Across the entries below, work out how many lines contain "agent". Respond with the number and no other text.

> Given entries:
#####

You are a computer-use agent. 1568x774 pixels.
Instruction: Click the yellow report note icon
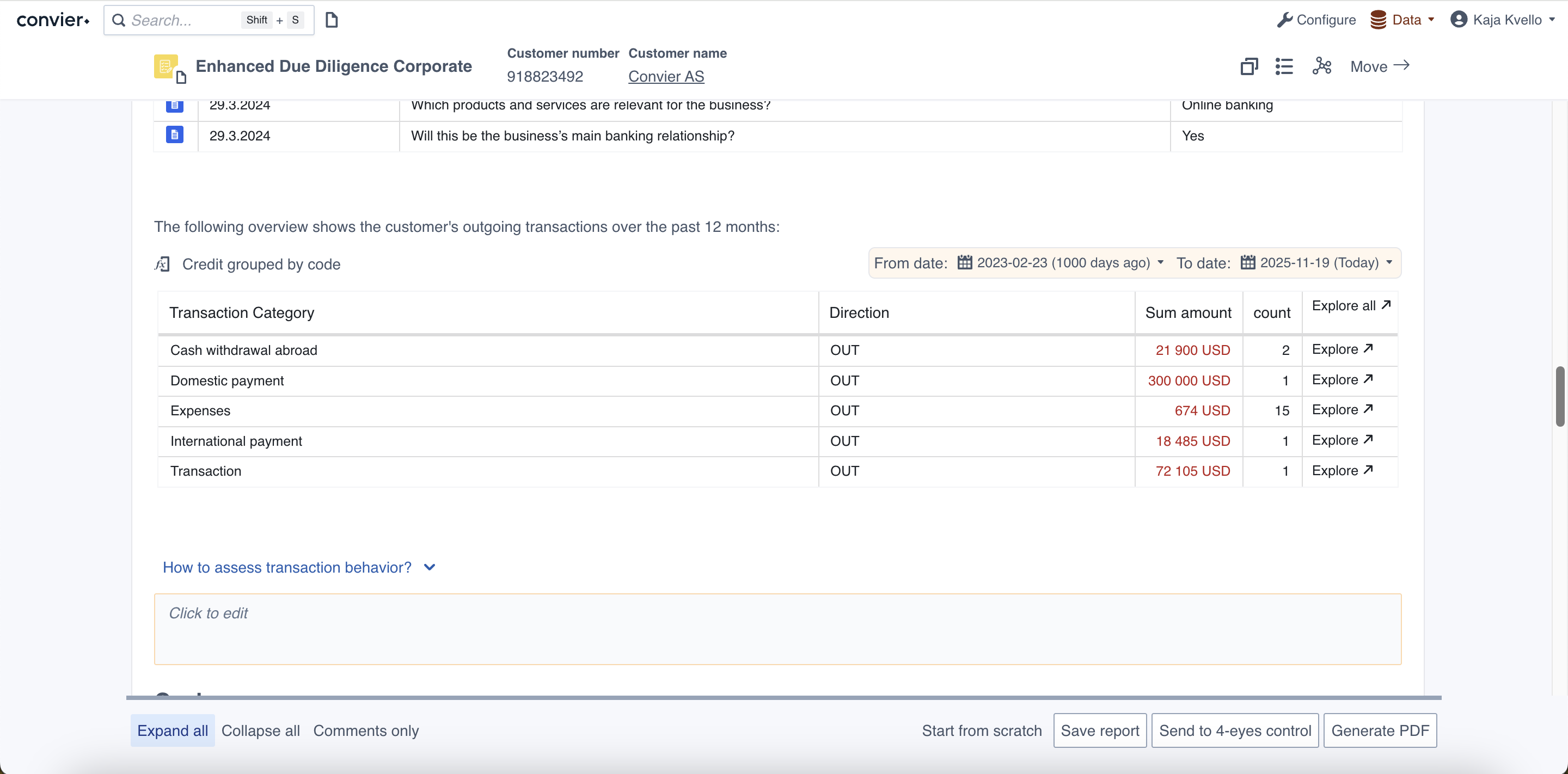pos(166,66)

#####

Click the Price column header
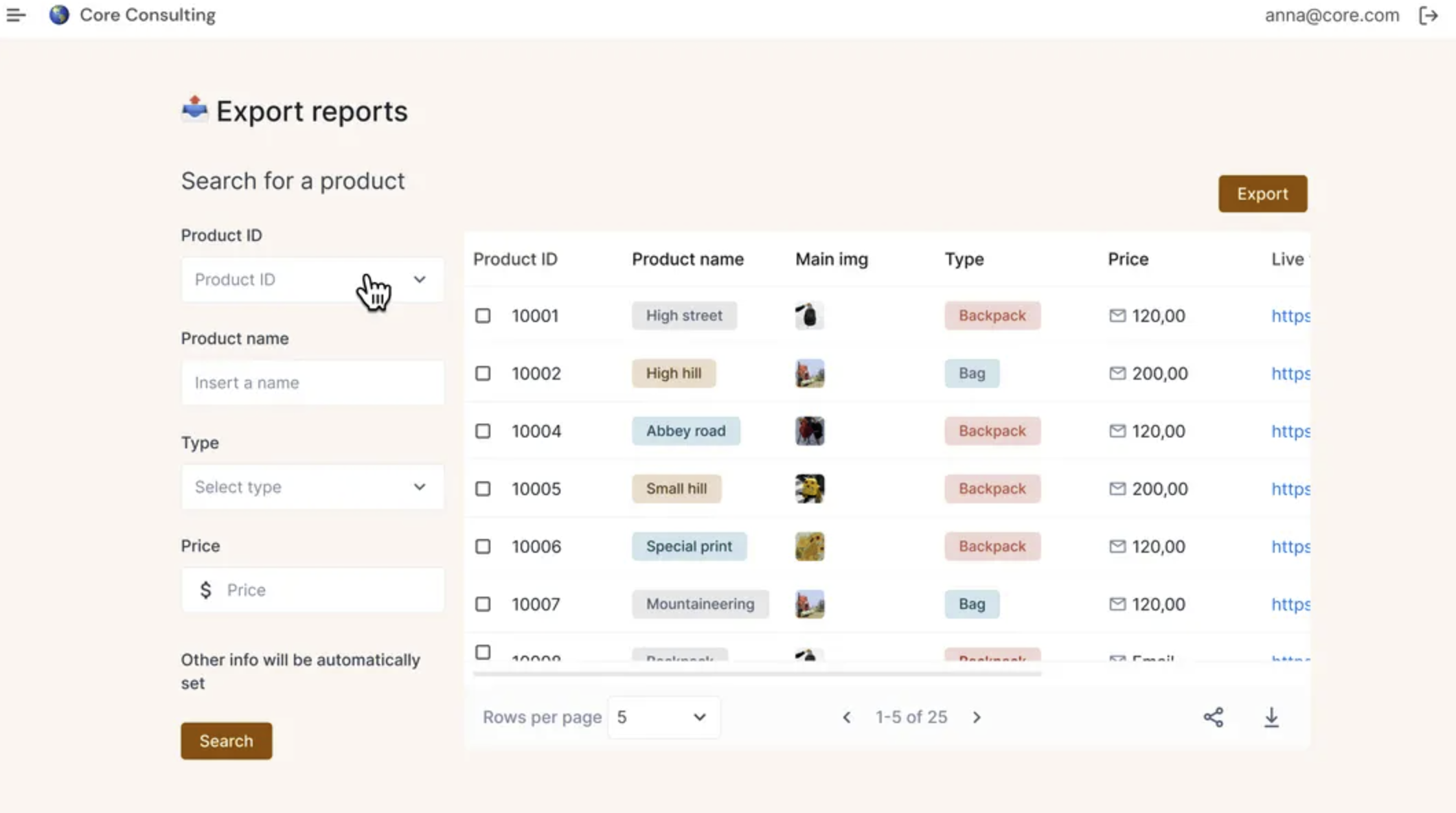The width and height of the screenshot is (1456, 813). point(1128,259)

#####

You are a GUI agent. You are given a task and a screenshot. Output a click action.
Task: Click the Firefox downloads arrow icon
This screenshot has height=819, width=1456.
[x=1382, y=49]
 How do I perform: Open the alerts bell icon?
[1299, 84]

#####

> Answer to this exercise: 2